*Collected data entries*.
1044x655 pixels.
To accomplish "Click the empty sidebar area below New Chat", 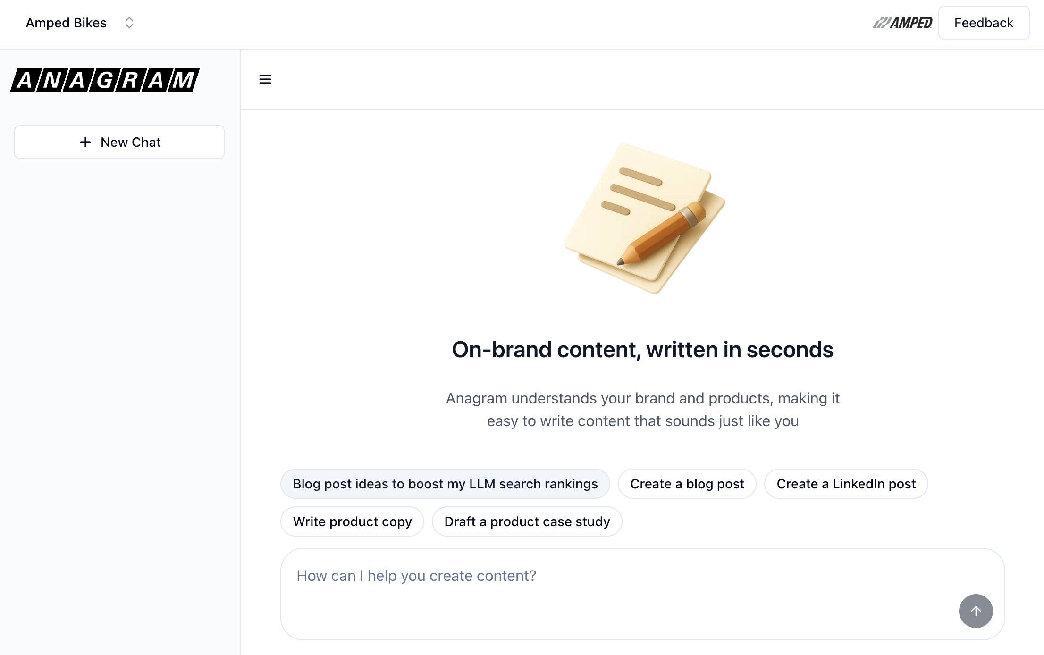I will 120,378.
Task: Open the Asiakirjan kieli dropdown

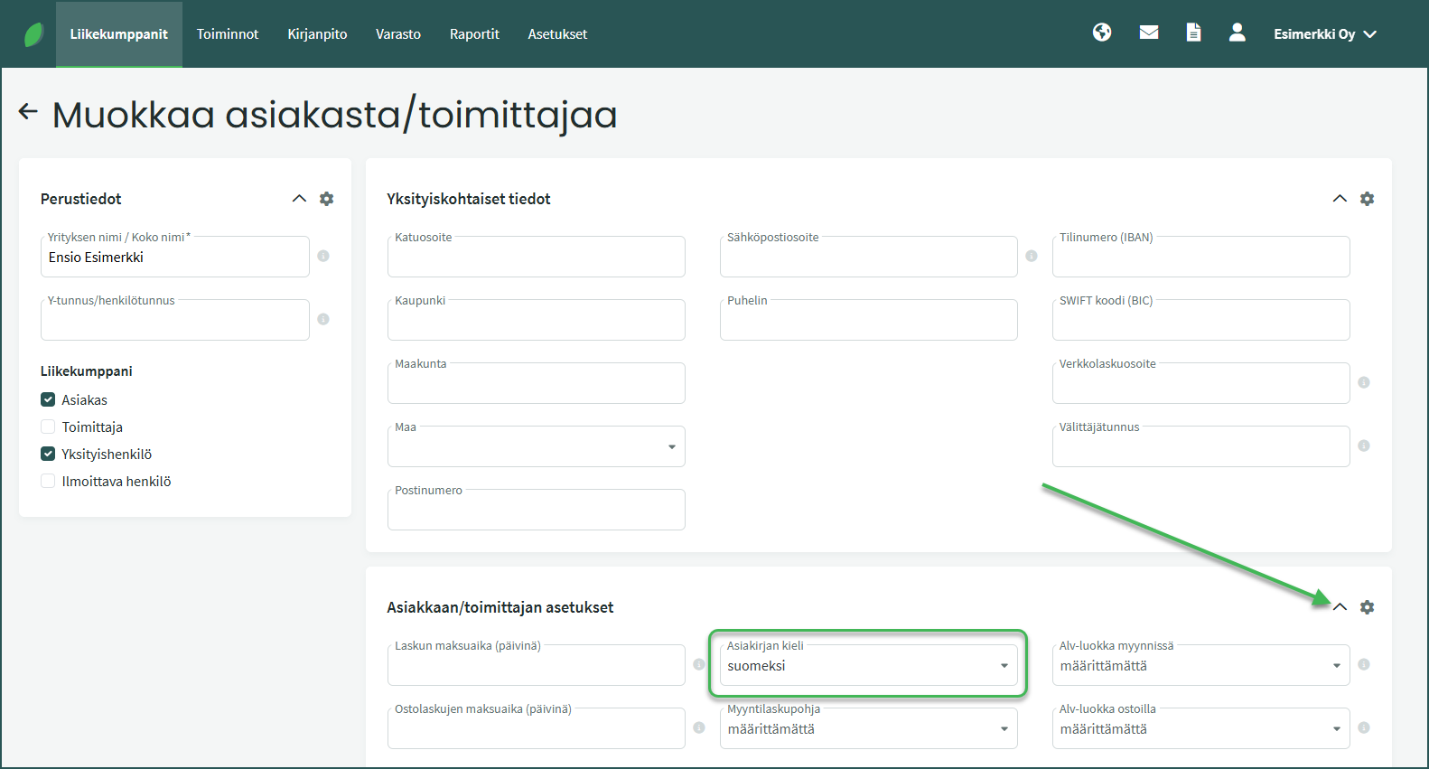Action: [x=868, y=666]
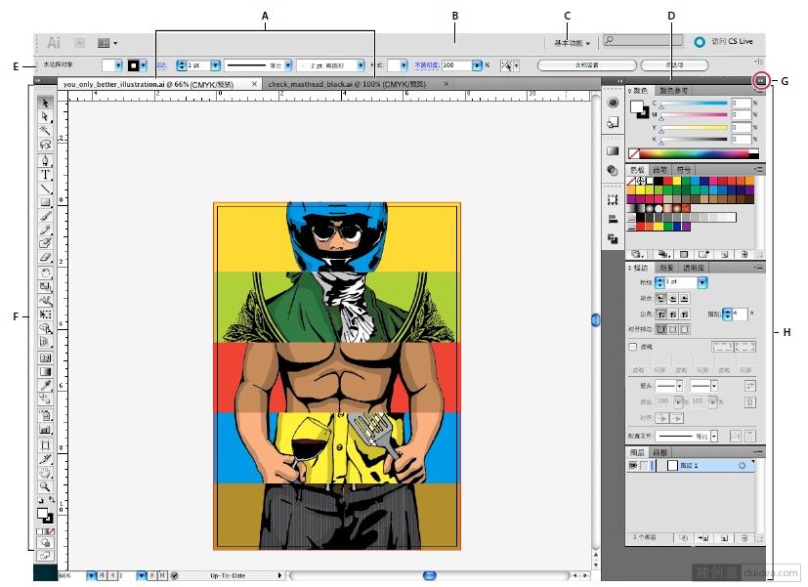The height and width of the screenshot is (587, 808).
Task: Activate the Zoom tool magnifier
Action: click(45, 485)
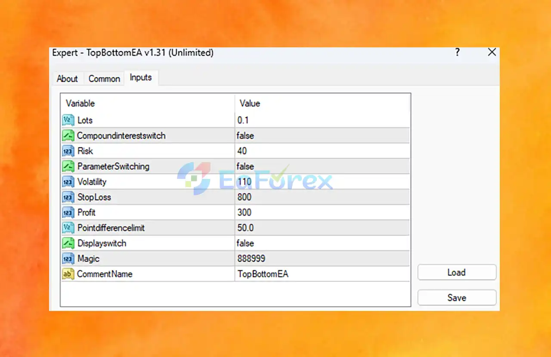The width and height of the screenshot is (551, 357).
Task: Click the Load button
Action: (457, 273)
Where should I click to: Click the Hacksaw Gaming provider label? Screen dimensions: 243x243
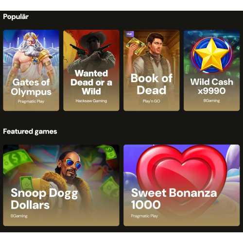pos(91,101)
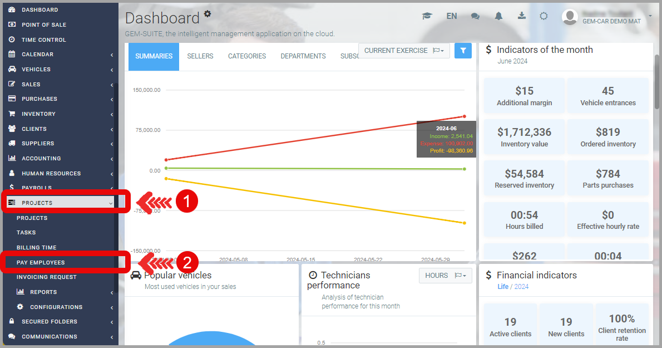The image size is (662, 348).
Task: Open the Hours dropdown in Technicians performance
Action: [445, 276]
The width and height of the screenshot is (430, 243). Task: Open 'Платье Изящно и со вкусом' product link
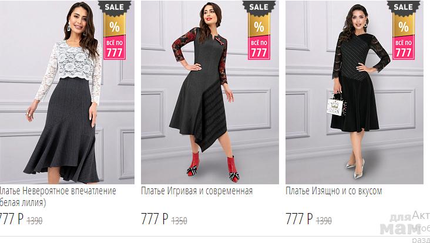(x=334, y=191)
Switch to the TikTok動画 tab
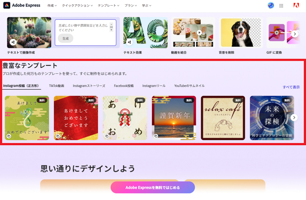The width and height of the screenshot is (306, 200). [57, 86]
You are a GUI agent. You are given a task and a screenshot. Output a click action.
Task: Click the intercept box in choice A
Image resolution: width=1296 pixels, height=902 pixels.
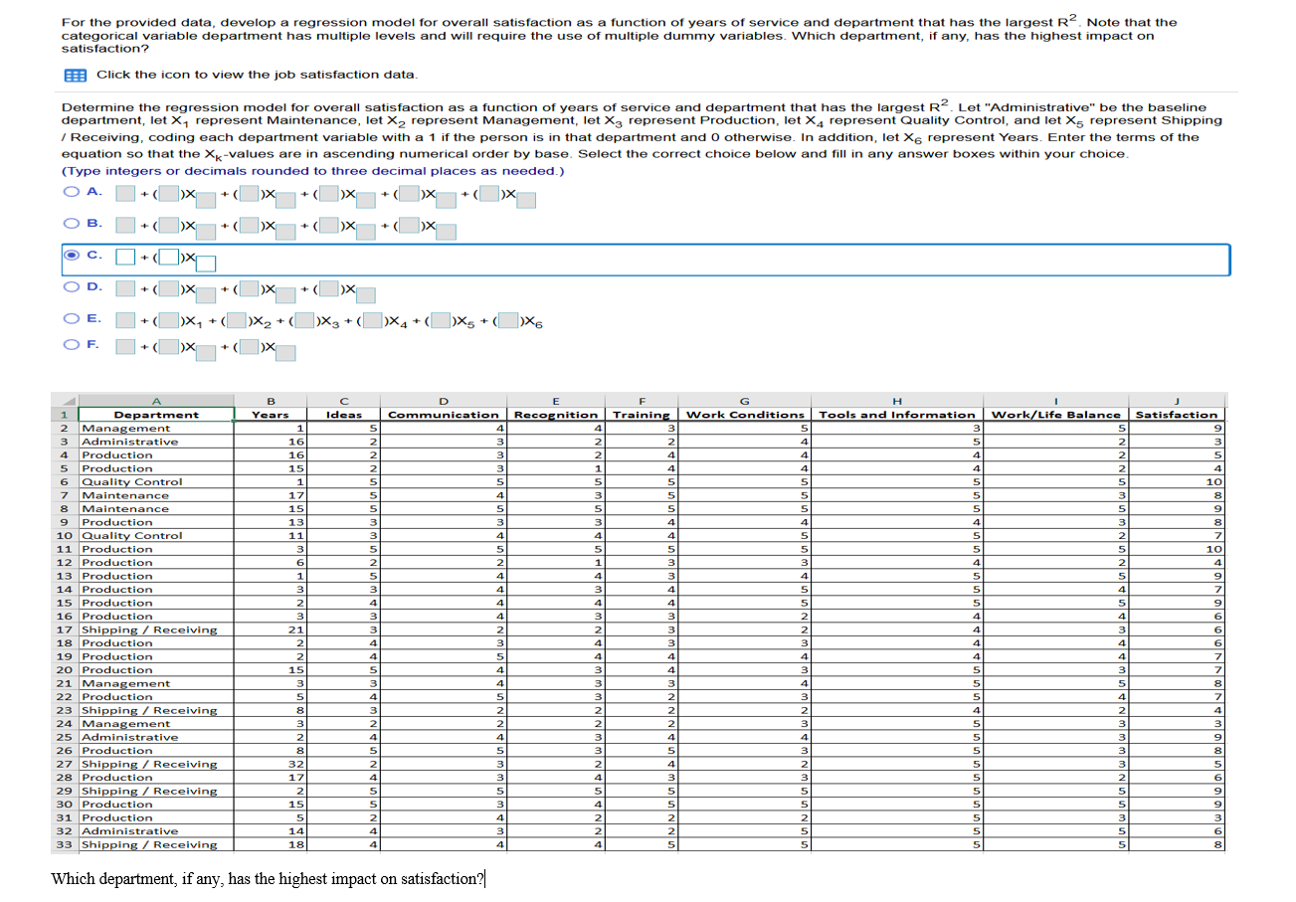(x=124, y=193)
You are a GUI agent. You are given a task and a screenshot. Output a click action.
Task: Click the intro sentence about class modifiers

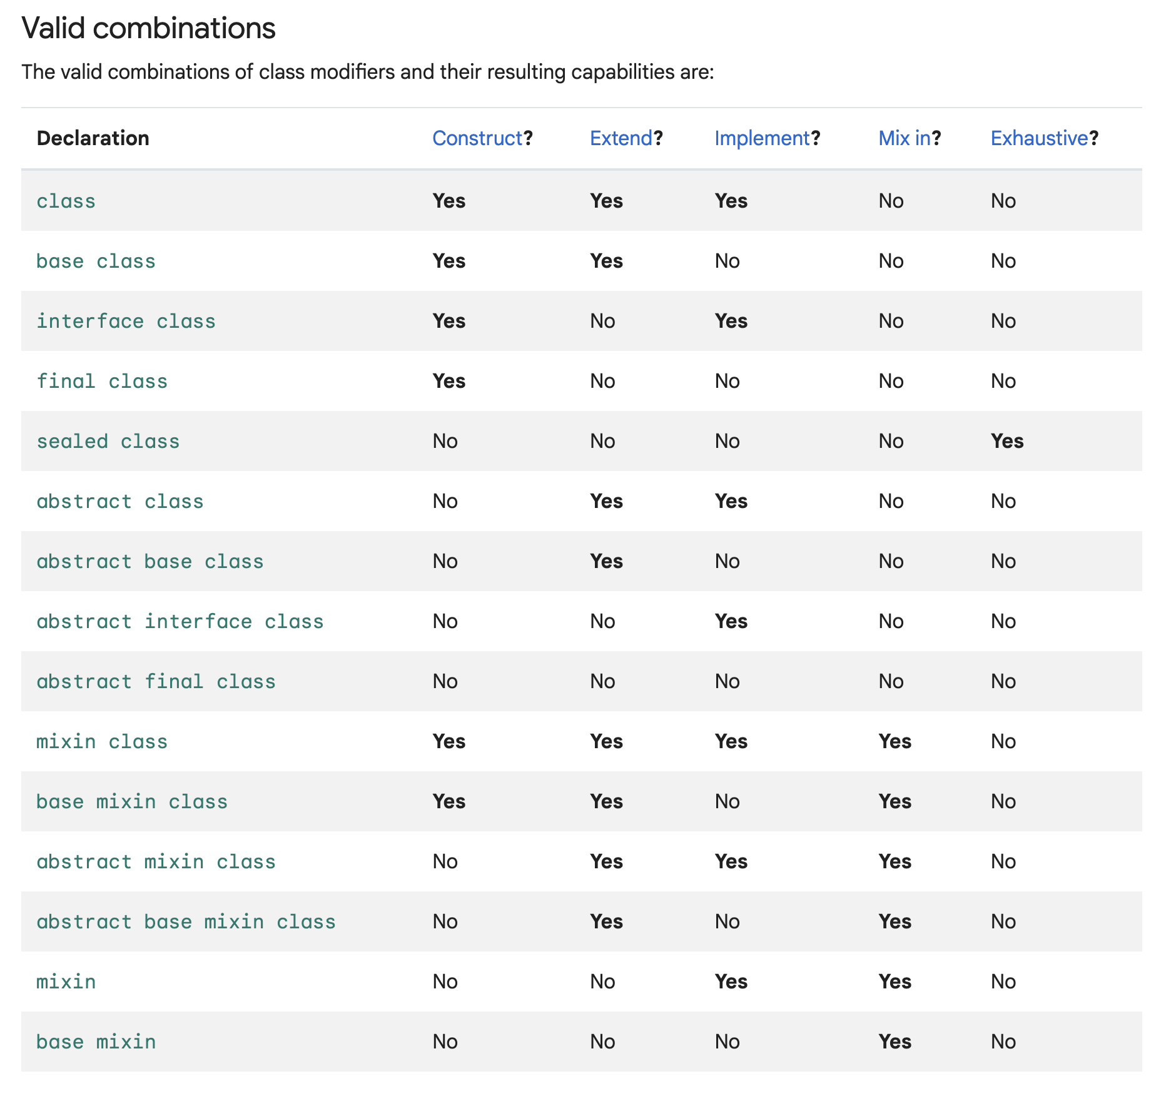pyautogui.click(x=367, y=72)
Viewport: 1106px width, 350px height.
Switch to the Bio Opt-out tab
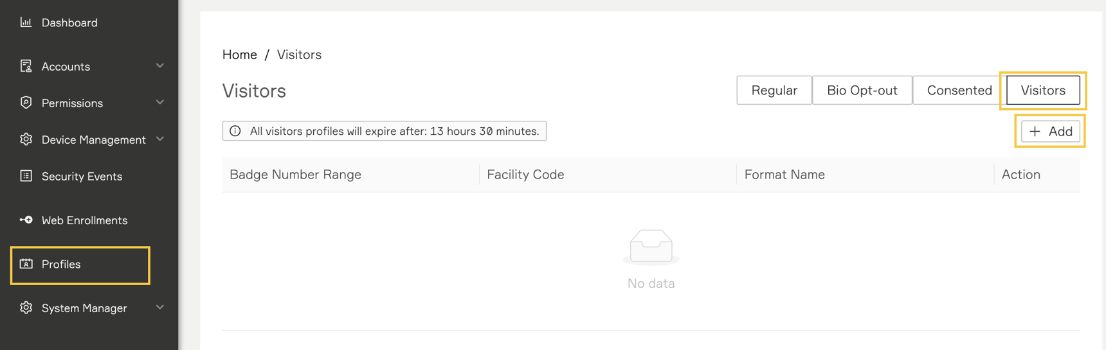[x=862, y=91]
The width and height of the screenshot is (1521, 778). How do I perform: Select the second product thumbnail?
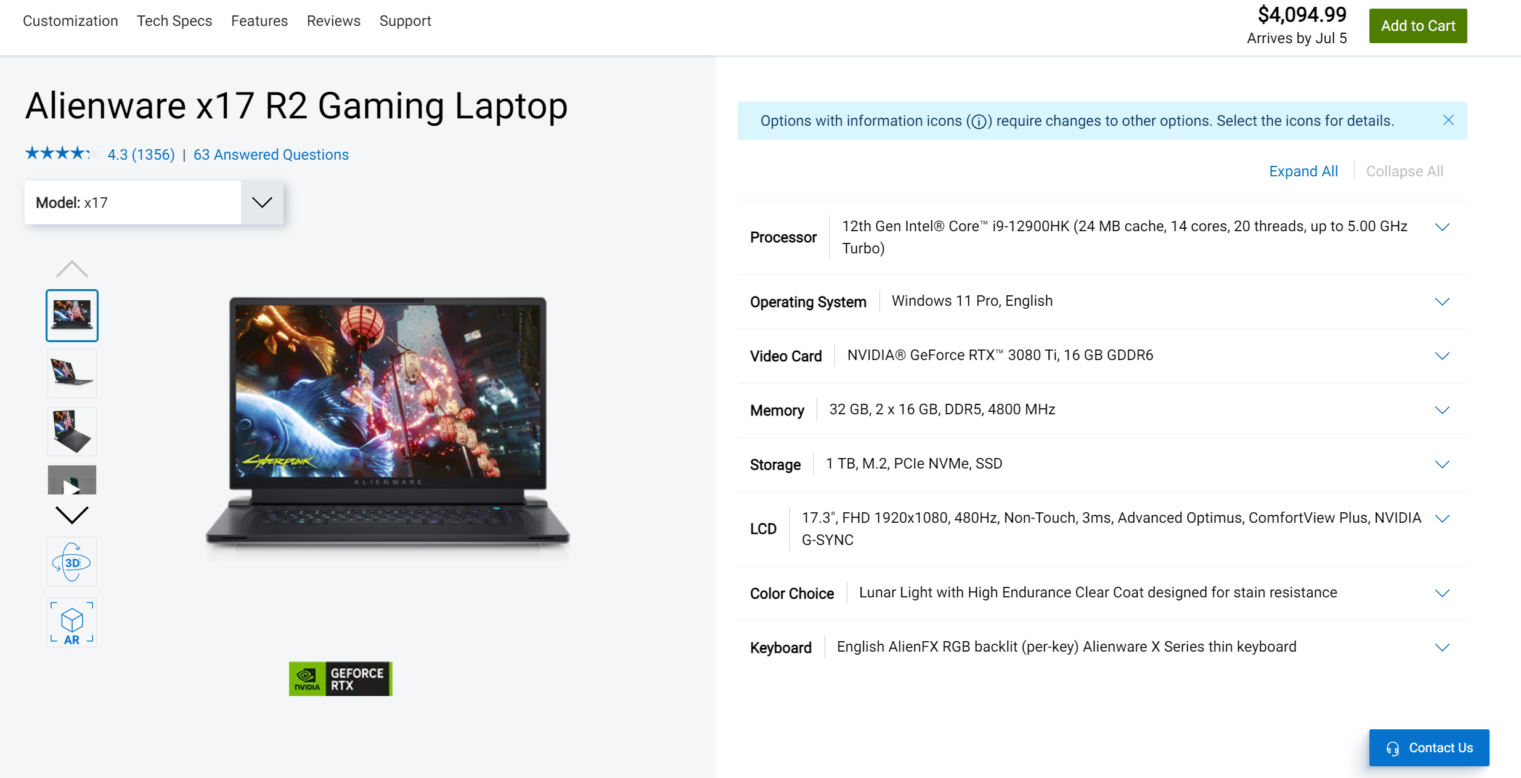click(70, 372)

*What you will do*.
How would the lines above read from the one with "Task: Open the Asiakirjan kieli dropdown" to the one with "Viewport: 1106px width, 350px height.", inclusive, with no pictures? Write them out exactly.

*Exercise answer*.
Task: Open the Asiakirjan kieli dropdown

Action: [x=868, y=666]
The height and width of the screenshot is (587, 808).
Task: Activate the Zoom tool magnifier
Action: click(45, 485)
The width and height of the screenshot is (551, 357).
Task: Click the Load button
Action: (457, 273)
Where should I click to: Click the Hacksaw Gaming provider label? Screen dimensions: 243x243
pos(91,101)
The image size is (662, 348).
Task: Open the Hours dropdown in Technicians performance
Action: [445, 276]
The width and height of the screenshot is (430, 243). Task: Open 'Платье Изящно и со вкусом' product link
(x=334, y=191)
Switch to the TikTok動画 tab
The width and height of the screenshot is (306, 200). [57, 86]
You are a GUI agent. You are given a task and a screenshot. Output a click action.
Task: Click the intercept box in choice A
Image resolution: width=1296 pixels, height=902 pixels.
(x=124, y=193)
You are a GUI agent. You are given a task and a screenshot. Output a click action.
Task: Click the intro sentence about class modifiers

pyautogui.click(x=367, y=72)
Viewport: 1106px width, 350px height.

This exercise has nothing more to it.